Task objective
Every line of the data below needs to be reproduced exactly.

Records provided
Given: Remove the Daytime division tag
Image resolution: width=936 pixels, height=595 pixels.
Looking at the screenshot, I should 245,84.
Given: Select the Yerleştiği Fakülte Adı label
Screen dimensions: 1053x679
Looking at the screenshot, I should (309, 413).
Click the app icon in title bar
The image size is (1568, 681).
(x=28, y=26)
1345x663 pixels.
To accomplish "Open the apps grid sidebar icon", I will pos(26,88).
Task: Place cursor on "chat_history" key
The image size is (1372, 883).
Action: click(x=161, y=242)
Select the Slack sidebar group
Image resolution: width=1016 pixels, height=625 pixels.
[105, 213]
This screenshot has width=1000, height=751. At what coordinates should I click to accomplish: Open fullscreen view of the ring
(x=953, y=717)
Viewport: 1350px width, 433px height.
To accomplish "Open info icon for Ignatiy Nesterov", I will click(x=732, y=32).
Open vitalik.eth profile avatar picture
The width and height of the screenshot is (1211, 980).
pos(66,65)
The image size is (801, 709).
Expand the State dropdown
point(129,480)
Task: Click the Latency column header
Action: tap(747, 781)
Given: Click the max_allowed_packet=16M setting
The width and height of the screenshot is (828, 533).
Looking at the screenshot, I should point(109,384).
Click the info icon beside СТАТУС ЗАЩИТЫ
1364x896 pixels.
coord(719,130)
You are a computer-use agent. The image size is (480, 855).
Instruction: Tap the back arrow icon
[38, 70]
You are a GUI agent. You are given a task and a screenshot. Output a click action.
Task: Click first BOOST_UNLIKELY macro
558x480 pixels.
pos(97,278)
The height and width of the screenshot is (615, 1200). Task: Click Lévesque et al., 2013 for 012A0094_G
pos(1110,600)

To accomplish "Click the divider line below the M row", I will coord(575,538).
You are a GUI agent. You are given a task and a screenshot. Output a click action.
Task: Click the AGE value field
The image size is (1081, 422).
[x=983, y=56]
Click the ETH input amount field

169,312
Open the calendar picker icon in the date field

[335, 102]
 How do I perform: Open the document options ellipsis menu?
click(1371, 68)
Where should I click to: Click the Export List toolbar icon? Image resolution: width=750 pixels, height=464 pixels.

Answer to the exercise
Given: Remove the Daytime division tag
Image resolution: width=936 pixels, height=595 pixels.
Looking at the screenshot, I should 245,84.
Given: Select the Yerleştiği Fakülte Adı label
Screen dimensions: 1053x679
Looking at the screenshot, I should (309, 413).
Click the app icon in title bar
The image size is (1568, 681).
(x=28, y=26)
1345x663 pixels.
To accomplish "Open the apps grid sidebar icon", I will pos(26,88).
Task: Place cursor on "chat_history" key
The image size is (1372, 883).
Action: click(x=161, y=242)
Select the Slack sidebar group
Image resolution: width=1016 pixels, height=625 pixels.
[105, 213]
This screenshot has width=1000, height=751. At what coordinates should I click to accomplish: Open fullscreen view of the ring
(x=953, y=717)
Viewport: 1350px width, 433px height.
To accomplish "Open info icon for Ignatiy Nesterov", I will click(x=732, y=32).
Open vitalik.eth profile avatar picture
The width and height of the screenshot is (1211, 980).
pos(66,65)
The image size is (801, 709).
Expand the State dropdown
point(129,480)
Task: Click the Latency column header
Action: tap(747, 781)
Given: Click the max_allowed_packet=16M setting
The width and height of the screenshot is (828, 533).
Looking at the screenshot, I should point(109,384).
Click the info icon beside СТАТУС ЗАЩИТЫ
1364x896 pixels.
coord(719,130)
You are a computer-use agent. The image size is (480, 855).
Instruction: Tap the back arrow icon
[38, 70]
You are a GUI agent. You are given a task and a screenshot. Output a click action.
Task: Click first BOOST_UNLIKELY macro
558x480 pixels.
pos(97,278)
The height and width of the screenshot is (615, 1200). Task: Click Lévesque et al., 2013 for 012A0094_G
pos(1110,600)

To accomplish "Click the divider line below the M row", I will coord(575,538).
You are a GUI agent. You are given a task and a screenshot. Output a click action.
Task: Click the AGE value field
The image size is (1081, 422).
[x=983, y=56]
Click the ETH input amount field

169,312
Open the calendar picker icon in the date field

[335, 102]
 How do I perform: Open the document options ellipsis menu?
click(1371, 68)
Where should I click to: Click the Export List toolbar icon? Image resolution: width=750 pixels, height=464 pixels.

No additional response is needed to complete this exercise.